The task: Transcribe the line with "Expand the breadcrumb" and all the lines that follow it in the material below, exactly as they stand.

Input data:
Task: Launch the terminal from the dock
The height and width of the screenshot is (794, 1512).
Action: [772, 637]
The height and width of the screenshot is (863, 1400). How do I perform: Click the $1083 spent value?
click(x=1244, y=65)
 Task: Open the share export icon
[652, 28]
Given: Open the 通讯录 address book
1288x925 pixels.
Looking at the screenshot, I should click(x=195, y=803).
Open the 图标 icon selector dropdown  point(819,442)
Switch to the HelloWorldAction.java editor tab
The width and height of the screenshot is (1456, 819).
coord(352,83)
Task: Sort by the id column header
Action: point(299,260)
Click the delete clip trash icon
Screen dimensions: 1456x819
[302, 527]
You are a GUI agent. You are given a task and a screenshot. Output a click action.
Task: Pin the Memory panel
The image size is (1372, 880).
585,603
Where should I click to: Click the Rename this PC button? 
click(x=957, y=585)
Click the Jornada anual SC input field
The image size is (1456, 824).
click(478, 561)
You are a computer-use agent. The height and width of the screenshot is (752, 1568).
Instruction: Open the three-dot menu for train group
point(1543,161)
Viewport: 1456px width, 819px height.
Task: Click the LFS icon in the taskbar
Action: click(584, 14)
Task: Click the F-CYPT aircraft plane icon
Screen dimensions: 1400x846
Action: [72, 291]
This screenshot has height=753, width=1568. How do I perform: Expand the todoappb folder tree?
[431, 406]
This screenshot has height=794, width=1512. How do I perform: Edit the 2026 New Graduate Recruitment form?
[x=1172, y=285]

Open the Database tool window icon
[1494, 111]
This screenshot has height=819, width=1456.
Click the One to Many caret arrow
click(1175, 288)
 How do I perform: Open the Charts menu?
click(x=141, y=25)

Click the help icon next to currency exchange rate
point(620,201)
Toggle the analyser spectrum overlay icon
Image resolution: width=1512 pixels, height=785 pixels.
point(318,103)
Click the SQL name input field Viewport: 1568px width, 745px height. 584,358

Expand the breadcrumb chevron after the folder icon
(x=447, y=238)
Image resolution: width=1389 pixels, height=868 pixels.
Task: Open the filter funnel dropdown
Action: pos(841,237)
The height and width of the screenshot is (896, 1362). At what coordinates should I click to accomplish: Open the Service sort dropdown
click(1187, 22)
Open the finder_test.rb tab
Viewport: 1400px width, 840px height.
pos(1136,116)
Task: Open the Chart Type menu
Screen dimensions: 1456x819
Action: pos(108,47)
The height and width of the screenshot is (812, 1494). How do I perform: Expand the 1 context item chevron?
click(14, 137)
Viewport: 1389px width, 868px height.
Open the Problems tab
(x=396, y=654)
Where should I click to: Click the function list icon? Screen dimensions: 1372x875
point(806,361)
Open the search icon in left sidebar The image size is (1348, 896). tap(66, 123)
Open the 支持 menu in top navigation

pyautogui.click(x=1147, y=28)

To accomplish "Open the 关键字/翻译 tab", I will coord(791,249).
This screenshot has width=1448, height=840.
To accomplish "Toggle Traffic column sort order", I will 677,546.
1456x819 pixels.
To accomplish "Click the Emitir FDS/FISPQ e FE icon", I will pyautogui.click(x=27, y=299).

Exercise output:
Expand the breadcrumb chevron after the folder icon
(x=447, y=238)
Image resolution: width=1389 pixels, height=868 pixels.
Task: Open the filter funnel dropdown
Action: pos(841,237)
The height and width of the screenshot is (896, 1362). At what coordinates should I click to accomplish: Open the Service sort dropdown
click(1187, 22)
Open the finder_test.rb tab
Viewport: 1400px width, 840px height.
pos(1136,116)
Task: Open the Chart Type menu
Screen dimensions: 1456x819
Action: pos(108,47)
The height and width of the screenshot is (812, 1494). How do I perform: Expand the 1 context item chevron?
click(14, 137)
Viewport: 1389px width, 868px height.
Open the Problems tab
(x=396, y=654)
Where should I click to: Click the function list icon? Screen dimensions: 1372x875
point(806,361)
Open the search icon in left sidebar The image size is (1348, 896). tap(66, 123)
Open the 支持 menu in top navigation

pyautogui.click(x=1147, y=28)

To accomplish "Open the 关键字/翻译 tab", I will coord(791,249).
This screenshot has width=1448, height=840.
To accomplish "Toggle Traffic column sort order", I will 677,546.
1456x819 pixels.
To accomplish "Click the Emitir FDS/FISPQ e FE icon", I will pyautogui.click(x=27, y=299).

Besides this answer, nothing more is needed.